La psicoterapeuta: «Dopo il Covid tanti giovani, ma anche i bambini, utilizzano le app a pagamento»
PESCARA. «Purtroppo il fenomeno della ludopatia c’è ed è anche molto diffuso sul nostro territorio. Sta riguardando sempre di più i giovani della fascia tra i 18 e i 25 anni». A farlo presente è la psicoterapeuta dell’associazione Codici, Ludovica Pennacchia. «Sono giovani», spiega, «che appartengono a tutte le classi sociali. Ci sono ragazzi anche di famiglie cosiddette perbene.
Dottoressa, ma come si avvicinano al gioco?

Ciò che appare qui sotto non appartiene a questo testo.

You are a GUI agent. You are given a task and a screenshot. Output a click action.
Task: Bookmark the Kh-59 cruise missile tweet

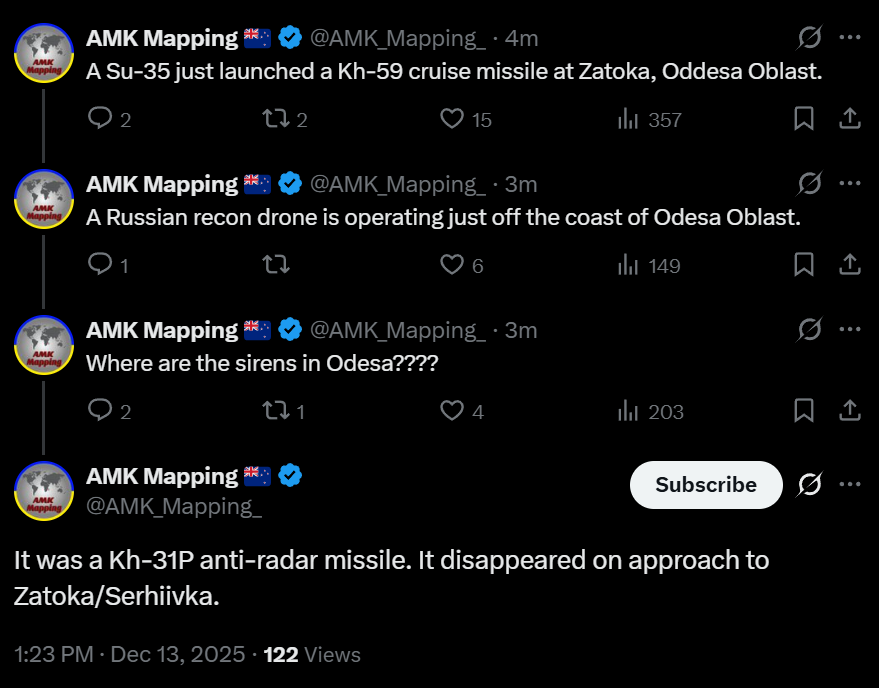click(x=803, y=119)
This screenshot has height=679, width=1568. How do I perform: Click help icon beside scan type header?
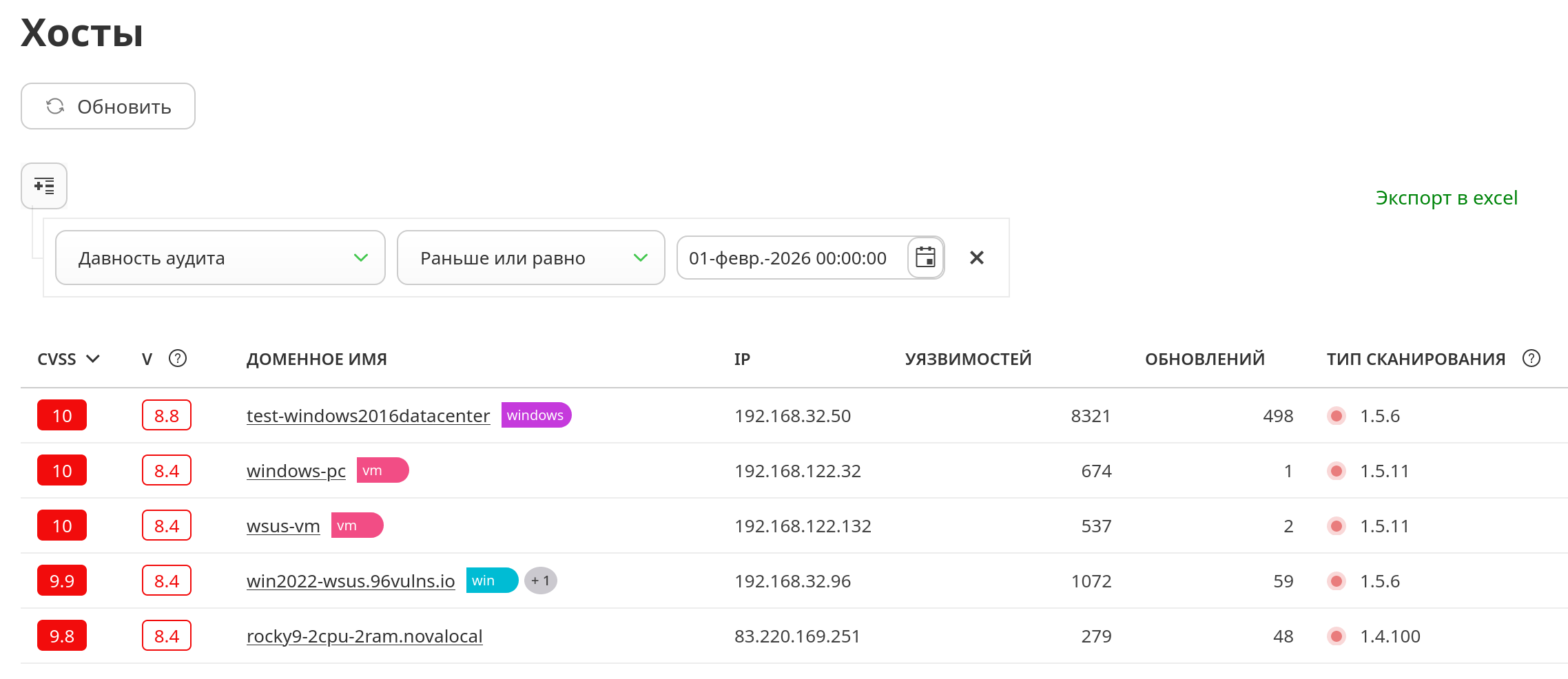(x=1531, y=359)
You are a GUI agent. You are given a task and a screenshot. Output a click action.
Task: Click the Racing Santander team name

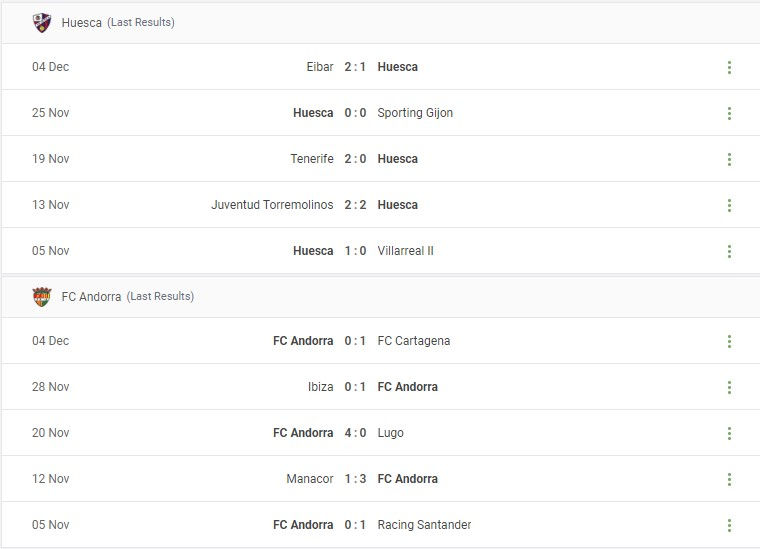pos(424,525)
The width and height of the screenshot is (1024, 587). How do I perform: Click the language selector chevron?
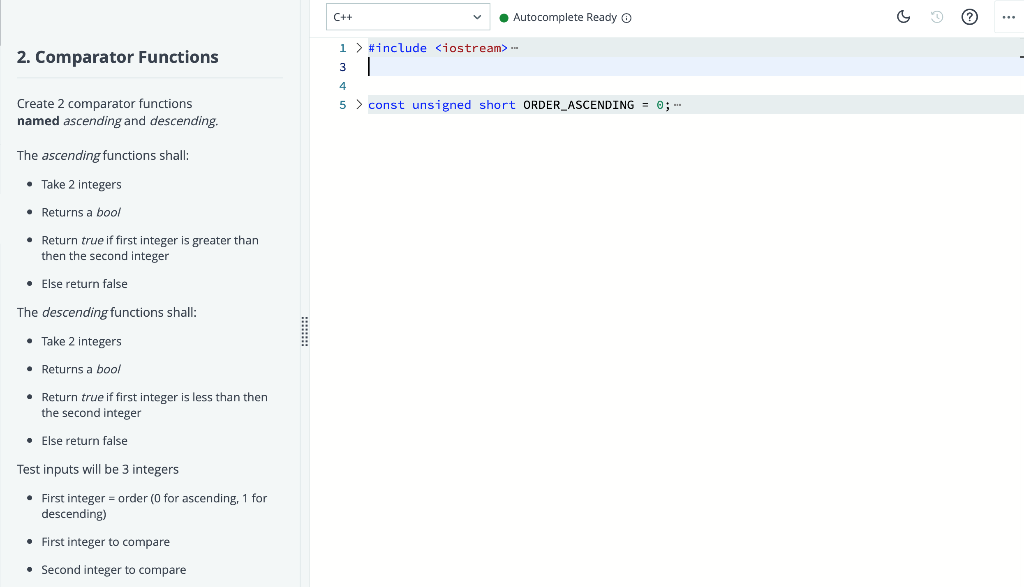tap(477, 16)
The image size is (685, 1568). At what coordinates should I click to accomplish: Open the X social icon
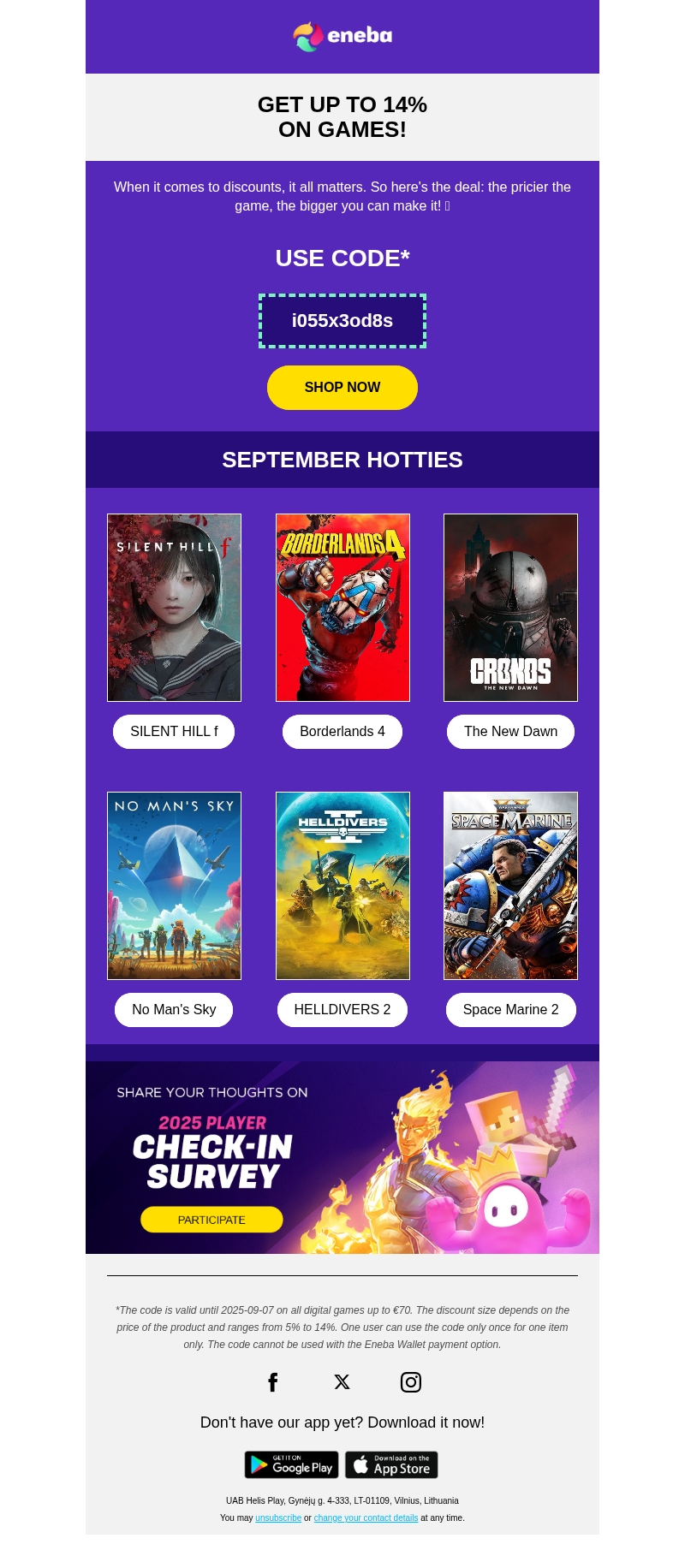tap(342, 1382)
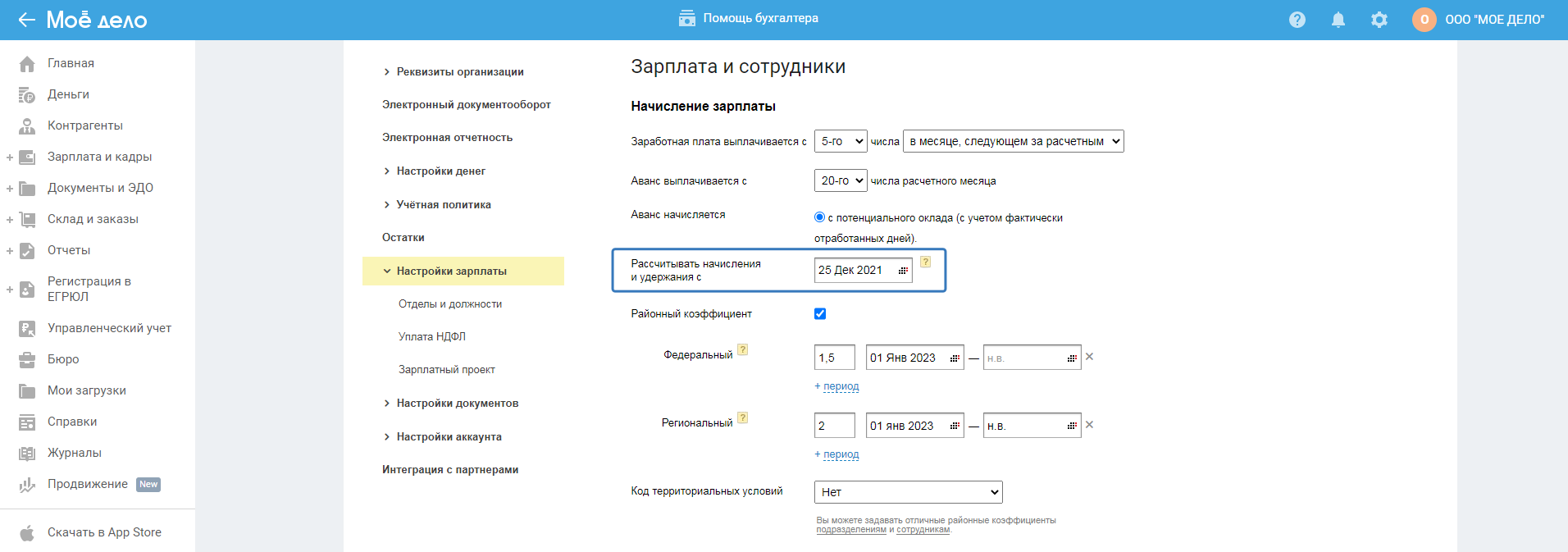
Task: Open calendar picker for 25 Дек 2021 date
Action: (903, 271)
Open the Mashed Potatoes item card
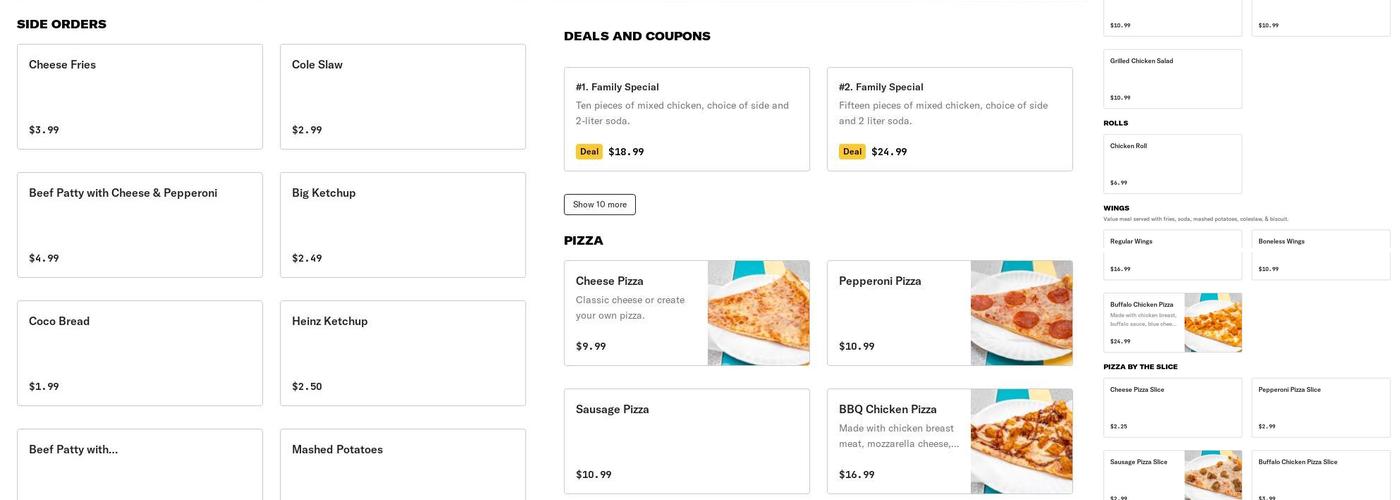The height and width of the screenshot is (500, 1400). click(402, 464)
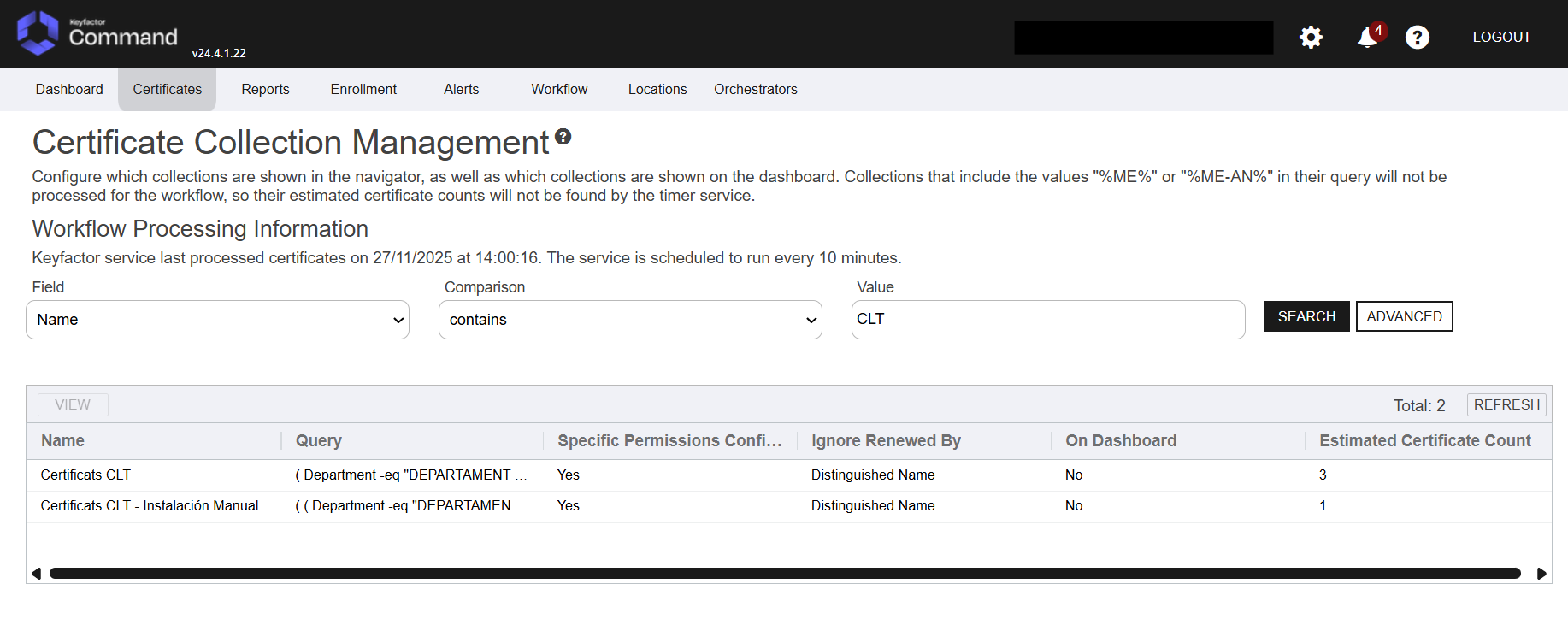Expand the Field dropdown showing Name
The height and width of the screenshot is (619, 1568).
point(217,320)
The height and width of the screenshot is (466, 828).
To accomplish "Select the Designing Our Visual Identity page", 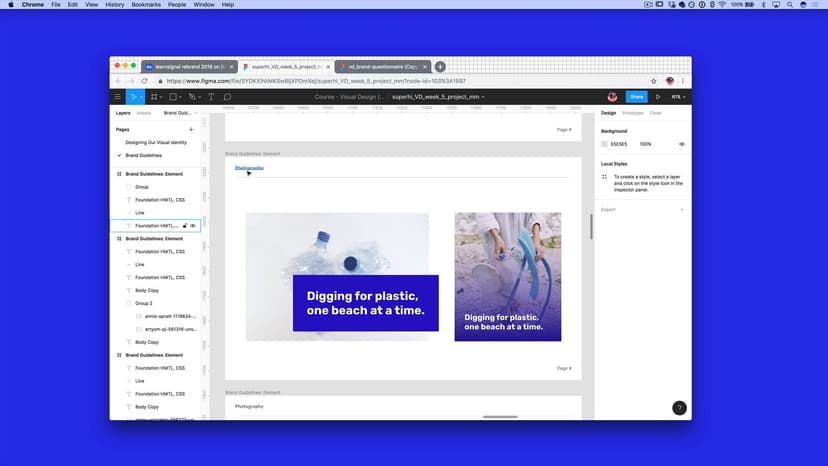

«Con internet per loro avvicinarsi al gioco è diventato più semplice. Ci sono infatti delle App dedicate ai giochi, ad esempio al poker o alle scommesse sportive, che si scaricano tranquillamente sui cellulari. Caricano la carta prepagata e giocano senza muoversi da casa. Non avendo per lo più un reddito, la dipendenza porta poi i ragazzi a compiere piccoli furti in casa, a rivendere oggetti, a rubare soldi dal portafoglio della madre. Una pratica questa delle App che ha avuto un incremento nel periodo delle restrizioni causate dalla pandemia. Stando molto tempo in casa, la rete è diventata sempre più il loro mondo. Il fenomeno sta riguardando anche i bambini.
Di che età?
«Ho in cura bambini di 10-11-12 anni. Anche loro scaricano sui telefoni le applicazioni e passano ore a giocare. In questo caso, sono i genitori a comprare inconsapevolmente con le loro carte i giochi che i bimbi vogliono, i personaggi che vogliono, i vestiti, le armi che gli servono per fare un determinato gioco. Questo provoca disturbi alla vista e a livello psicologico».
Quando diventa ludopatia?
«Diventa ludopatia quando le persone arrivano a un certo punto che vorrebbero smettere, ma non ce la fanno. Si rendono conto che c’è qualcosa che non va, che esagerano, che hanno creato problemi in famiglia, ma non riescono a smettere di giocare. L’impulso del gioco, a un certo punto, ha la meglio sulla loro volontà. Le cause dipendono da un disagio interiore che si struttura sia a livello relazionale che nella scarsa fiducia che si ha in se stessi». (a.d.f.)